Low Wee Wern continues dream run in Macau

Low Wee Wern beats third Egyptian in a row to make Macau final
By ALEX WAN – Squash Mad Asian Bureau Editor

The semi-final matches at the Tap Seac Square had to be cut short after heavy rain interrupted play halfway through the second game of the men’s first semi-final. Then, third seed Omar Mosaad was leading Greg Lobban by a game and 4-2 in the second. After several attempts by the helpers to dry the floor, it became one too many times and match referee Anthony Soh decided that it should be continued back at the Macau Bowling Centre.

Malaysian comeback queen Low Wee Wern’s dream run at her maiden Macau Open continued today as she overcame a first game deficit to beat a third Egyptian in a row. Having taken out second seed Salma Hany in the second round, then Nadine Shahin in the quarters yesterday, Low beat a third Egyptian Zeina Mickawy in four games today.

Low, who has mostly been playing in 5k and 10k events since she came back on tour after a 20-month injury layoff to rehabilitate her anterior cruciate ligament (ACL), bettered her milestone once again by making the final. The Malaysian had twice changed her flight and will be forced to do so once again tonight.

Low Wee Wern played patiently to force error after error out of Mickawy’s racket today.

 

Despite falling behind after losing out a very close first game that went to the tie-break, Low stuck to her game plan of keeping the ball behind Mickawy, who can be very dangerous with her hard-hitting. Her strategy paid off as Mickawy became more and more impatient and often tried to force a winning shot out of a less-than-ideal situation, that more often went into the tin.

“I think (today) I played one of my best this week, so far. I was a lot calmer on court. Even though I lost the crucial first game, I was actually quite calm. I was finding my length and the corners pretty well today. It’s a good improvement for me to get better day by day.

“For me to get into the final of a 50k is a great achievement. I’ve had to change my flight a couple of times because I didn’t know if I was up to making this far. Now, I’m slowly getting my confidence back, which is a good start to the year for me,” said Low.

In the other women’s semi-final, Annie Au and Joshna Chinappa, the first and third seeds of the event, played their 20th competitive match, with the first dating back to 2005 at the Asian Junior Championship. With Au holding an 11-8 record from their 19 matches and winning their last two encounters last year, she had to be the favourite today.

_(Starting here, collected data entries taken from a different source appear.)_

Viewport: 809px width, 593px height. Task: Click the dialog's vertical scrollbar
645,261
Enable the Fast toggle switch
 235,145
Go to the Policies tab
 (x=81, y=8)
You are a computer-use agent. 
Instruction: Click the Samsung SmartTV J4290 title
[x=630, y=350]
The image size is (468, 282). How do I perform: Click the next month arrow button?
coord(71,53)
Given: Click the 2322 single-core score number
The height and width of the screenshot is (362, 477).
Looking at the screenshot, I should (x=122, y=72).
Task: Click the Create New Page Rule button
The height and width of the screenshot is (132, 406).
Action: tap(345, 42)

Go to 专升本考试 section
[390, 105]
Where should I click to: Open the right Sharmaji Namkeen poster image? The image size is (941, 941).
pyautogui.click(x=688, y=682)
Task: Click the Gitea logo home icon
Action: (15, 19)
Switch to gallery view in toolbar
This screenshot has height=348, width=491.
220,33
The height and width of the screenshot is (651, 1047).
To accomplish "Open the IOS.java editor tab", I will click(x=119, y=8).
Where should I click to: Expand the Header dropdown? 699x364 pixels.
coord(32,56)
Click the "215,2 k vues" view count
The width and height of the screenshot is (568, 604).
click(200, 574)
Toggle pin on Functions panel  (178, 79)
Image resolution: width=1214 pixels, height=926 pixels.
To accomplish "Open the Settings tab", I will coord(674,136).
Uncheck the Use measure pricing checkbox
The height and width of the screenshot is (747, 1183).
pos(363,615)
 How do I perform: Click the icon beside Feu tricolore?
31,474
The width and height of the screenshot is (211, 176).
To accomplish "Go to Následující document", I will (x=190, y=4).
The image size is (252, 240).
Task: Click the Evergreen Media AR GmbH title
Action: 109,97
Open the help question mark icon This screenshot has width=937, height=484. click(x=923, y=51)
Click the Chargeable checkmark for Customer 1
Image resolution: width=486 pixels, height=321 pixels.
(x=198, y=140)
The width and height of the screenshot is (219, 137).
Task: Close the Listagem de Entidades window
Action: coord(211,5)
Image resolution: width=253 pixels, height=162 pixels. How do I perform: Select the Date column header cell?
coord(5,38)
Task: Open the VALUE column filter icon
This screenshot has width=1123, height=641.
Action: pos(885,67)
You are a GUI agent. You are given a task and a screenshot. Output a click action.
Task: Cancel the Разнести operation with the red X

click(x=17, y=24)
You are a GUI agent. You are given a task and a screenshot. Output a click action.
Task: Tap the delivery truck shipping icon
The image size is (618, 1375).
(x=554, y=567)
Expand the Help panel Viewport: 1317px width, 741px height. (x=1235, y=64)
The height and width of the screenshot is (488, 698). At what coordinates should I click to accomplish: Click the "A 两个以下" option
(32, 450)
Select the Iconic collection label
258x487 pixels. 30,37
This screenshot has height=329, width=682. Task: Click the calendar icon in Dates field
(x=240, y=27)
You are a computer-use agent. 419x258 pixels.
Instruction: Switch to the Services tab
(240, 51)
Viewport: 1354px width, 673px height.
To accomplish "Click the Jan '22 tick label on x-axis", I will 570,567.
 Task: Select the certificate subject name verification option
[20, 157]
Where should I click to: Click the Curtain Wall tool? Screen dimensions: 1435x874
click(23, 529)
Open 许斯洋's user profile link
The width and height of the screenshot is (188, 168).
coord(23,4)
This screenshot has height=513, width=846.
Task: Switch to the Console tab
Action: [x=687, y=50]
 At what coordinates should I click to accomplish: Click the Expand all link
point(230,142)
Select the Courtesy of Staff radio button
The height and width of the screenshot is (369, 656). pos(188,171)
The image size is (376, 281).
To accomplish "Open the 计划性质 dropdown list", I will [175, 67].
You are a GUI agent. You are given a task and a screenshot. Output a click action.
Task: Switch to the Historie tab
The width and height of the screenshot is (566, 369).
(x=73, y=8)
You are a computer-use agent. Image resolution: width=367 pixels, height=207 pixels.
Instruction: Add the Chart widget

Having played back-to-back five setters the last two days, Annie Au was clinical this evening. Perhaps it was also because she is more familiar with Chinappa’s game after all these years. Au was always ahead of the Indian in the first two games and closed them both out effectively.

Annie Au chalks up win #12 over Asian rival Joshua Chinappa to make another Macau final.

 

However, in the third, things became less comfortable. After opening up a 6-2 lead, Au allowed Chinappa to claw back at 6-6 and twice lead 8-7 and 9-8. But she managed to contain that and eventually sneak the third on the tie-break for a straight-games victory.

“I knew it was going to be a hard match today. Joshna and I practice a lot together on tour, so we are very familiar with each other’s game. Moreover, we also play against each other a lot in Asian continent events. So I knew it was a tough one.

“Luckily, I managed to play according to my game plan today – to keep the ball at the back and only bring to the front when the opportunity arises. Today I also feel I have a much better plan setup compared to the previous days. I feel I also moved a lot more effectively today.”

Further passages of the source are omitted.